The Stories We Tell: Risk, Markets, and What Never Changes
- sknightrisk
- Mar 4
- 2 min read

Lately, I’ve been thinking about how we make sense of risk—not just through data and models but through the stories we tell ourselves about the world. It’s easy to get caught up in the idea that we’re living through unprecedented times, that the challenges we face today are entirely new. But history has a way of reminding us that patterns repeat, even if the specifics change.
I recently finished Same as Ever: A Guide to What Never Changes by Morgan Housel, a book that takes a long historical view of uncertainty, risk, and human behavior. I’ve always been drawn to books that provide a broader perspective on market cycles and economic patterns. This one reminded me of This Time is Different by Carmen Reinhart and Kenneth Rogoff, which I read in the early 2010s. That book shaped my thinking about financial crises by demonstrating how economic upheavals follow strikingly familiar paths, despite the insistence—time and time again—that this time will be different.

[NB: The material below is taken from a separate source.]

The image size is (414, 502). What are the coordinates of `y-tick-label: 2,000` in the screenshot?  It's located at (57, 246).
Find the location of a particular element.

Housel’s book highlights a fundamental truth of risk management: unpredictable events are far more common than we assume, and their impacts can be enormous. But what struck me most was the way he flipped the narrative, focusing not just on uncertainty but on the constants—the things that don’t change. The core of his argument is that while markets shift, economies rise and fall, and technologies evolve, certain human behaviors remain the same. Fear and greed still drive financial decisions. Overconfidence still leads to speculation. Stories—not just numbers—continue to move markets.
This idea resonates with me more and more. I’ve spent years working in credit and risk, and while I trust data, I’ve seen firsthand how sentiment can override spreadsheets. A solid risk model is critical, but it’s just as important to understand how people react to perceived risk. Behavioral biases, cycles of optimism and panic, and the narratives we construct around money and markets play an outsized role in financial outcomes. It’s why two companies with nearly identical financials can experience vastly different trajectories—leadership, reputation, and investor sentiment often matter just as much as balance sheets.

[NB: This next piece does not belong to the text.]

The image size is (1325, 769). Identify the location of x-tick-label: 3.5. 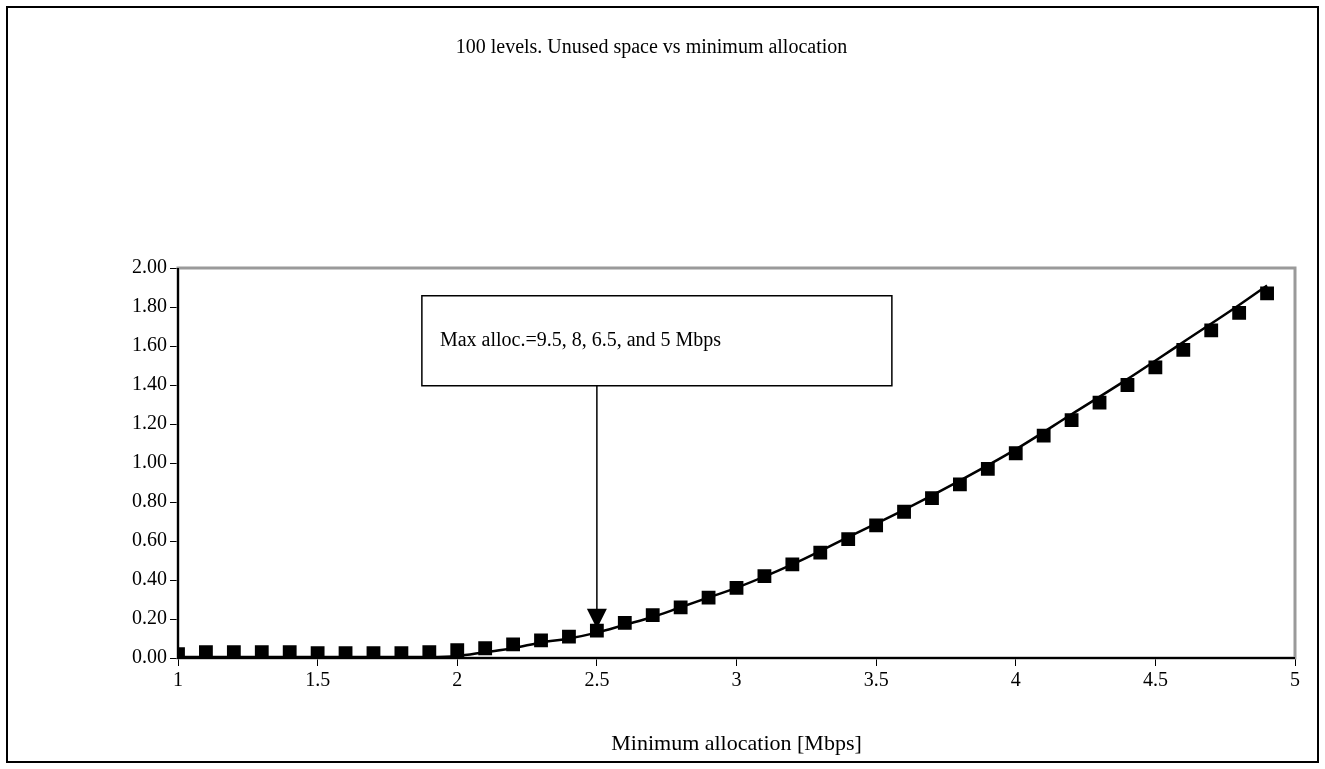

That’s why books like Same as Ever are valuable. They remind us that risk isn’t just about forecasting volatility—it’s about recognizing what doesn’t change and adjusting our strategies accordingly. If you work in risk management, I highly recommend this book. It’s a great example of big-picture risk thinking and a compelling argument for why understanding human behavior is just as important as analyzing data.
At the end of the day, statistics may measure risk, but stories shape how we respond to it. And as much as I love data, I’m starting to appreciate the power of a well-told story just as much.